Microprocessor, composed of DROSHA and DGCR8, processes primary microRNAs (pri-miRNAs) in miRNA biogenesis. Its cleavage efficiency and accuracy are enhanced because DGCR8 interacts with the apical UGU motif of pri-miRNAs. However, the mechanism and influence of DGCR8–UGU interaction on cellular miRNA expression are still elusive. In this study, we demonstrated that Rhed (i.e., the RNA-binding heme domain, amino acids 285–478) of DGCR8 interacts with UGU. In addition, we identified three amino acids 461–463 in Rhed, which are critical for the UGU interaction and essential for Microprocessor to accurately and efficiently process UGU-pri-miRNAs in vitro and UGU-miRNA expression in human cells. Furthermore, we found that within the DGCR8 dimer, the amino acids 461–463 from one monomer are capable of discriminating between UGU- and noUGU-pri-miRNAs. Our findings improve the current understanding of the substrate-recognizing mechanism of DGCR8 and implicate the roles of this recognition in differentiating miRNA expression in human cells.

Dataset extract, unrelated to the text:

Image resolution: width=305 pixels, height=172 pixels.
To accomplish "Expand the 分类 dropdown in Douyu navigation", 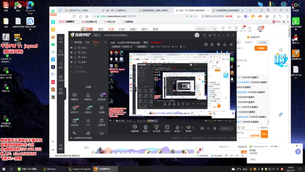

由DROSHA和DGCR8组成的微处理器在miRNA生物发生过程中处理初级microRNA（pri-miRNA）。由于DGCR8与pri-miRNA的顶端UGU基元相互作用，因此其切割效率和准确性得以提高。然而，DGCR8–UGU相互作用对细胞miRNA表达的机制和影响仍然难以捉摸。在这项研究中，我们证明了DGCR8的Rhed（即RNA结合血红素结构域，氨基酸285-478）与UGU相互作用。此外，我们在Rhed中鉴定了三个氨基酸461-463，这对于UGU相互作用至关重要，对于微处理器在体外准确有效地处理UGU-pri-miRNA和在人类细胞中表达UGU-miRNA至关重要。此外，我们发现在DGCR8二聚体中，一种单体的氨基酸461-463能够区分UGU-和noUGU-pri-miRNA。